4. Deploy Cluster#

At this point, BlueBanquise configuration is done. We are ready to deploy the cluster.

We are going to proceed in the following order:

  1. Deploy configuration on management1 node

  2. Deploy fresh OS on the other nodes, from management1

  3. Deploy configuration on the other nodes.

It is assumed that you already have deployed a fresh operating system on the management node management1.

4.1. Install vital dependencies#

Use the provided bootstrap tool to install needed dependencies for your current system (recent python) and setup bluebanquise user. Note that you need the sudo command to be installed on the system.

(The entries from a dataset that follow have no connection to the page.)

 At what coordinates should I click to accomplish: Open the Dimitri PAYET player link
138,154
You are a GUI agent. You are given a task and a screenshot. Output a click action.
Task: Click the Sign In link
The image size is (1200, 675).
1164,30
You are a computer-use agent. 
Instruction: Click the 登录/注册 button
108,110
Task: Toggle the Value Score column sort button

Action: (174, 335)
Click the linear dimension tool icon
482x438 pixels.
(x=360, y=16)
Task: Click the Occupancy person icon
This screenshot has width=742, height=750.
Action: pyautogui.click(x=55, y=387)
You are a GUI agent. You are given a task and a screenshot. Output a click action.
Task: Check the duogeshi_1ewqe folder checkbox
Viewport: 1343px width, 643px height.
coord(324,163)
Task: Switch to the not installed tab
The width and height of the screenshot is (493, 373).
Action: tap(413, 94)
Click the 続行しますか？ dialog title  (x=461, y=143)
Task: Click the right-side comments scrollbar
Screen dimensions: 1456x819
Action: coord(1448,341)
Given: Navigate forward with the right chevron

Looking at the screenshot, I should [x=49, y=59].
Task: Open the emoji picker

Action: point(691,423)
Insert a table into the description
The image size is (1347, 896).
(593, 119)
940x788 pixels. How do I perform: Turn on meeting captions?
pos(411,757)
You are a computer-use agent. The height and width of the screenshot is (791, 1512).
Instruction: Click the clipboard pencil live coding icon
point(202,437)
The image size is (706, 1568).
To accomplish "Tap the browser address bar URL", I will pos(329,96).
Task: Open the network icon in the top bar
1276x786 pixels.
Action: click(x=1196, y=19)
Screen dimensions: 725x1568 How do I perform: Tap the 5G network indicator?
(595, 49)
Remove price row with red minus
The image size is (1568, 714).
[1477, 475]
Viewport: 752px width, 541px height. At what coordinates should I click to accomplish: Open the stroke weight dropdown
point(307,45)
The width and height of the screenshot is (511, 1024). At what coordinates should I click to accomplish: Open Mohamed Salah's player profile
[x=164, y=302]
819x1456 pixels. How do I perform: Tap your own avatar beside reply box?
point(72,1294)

Using root user (or a sudo user), launch the bootstrap script.

The script will install needed packages (mostly python), create the bluebanquise user with home at /var/lib/bluebanquise, set this user sudoer, install Ansible in a virtual environment in this user’s home, and generate an ssh keys pair for this user.

Script is verbose to help you debug in case of issues.

curl -o online_bootstrap.sh https://raw.githubusercontent.com/bluebanquise/bluebanquise/master/bootstrap/online_bootstrap.sh
chmod +x online_bootstrap.sh
./online_bootstrap.sh

Now, login as bluebanquise user. Remaining documentation assumes you are using the bluebanquise user.

sudo su - bluebanquise

4.2. Management deployment#

4.2.1. Import inventory#

Import the inventory previsouly created in this documentation into /var/lib/bluebanquise/inventory.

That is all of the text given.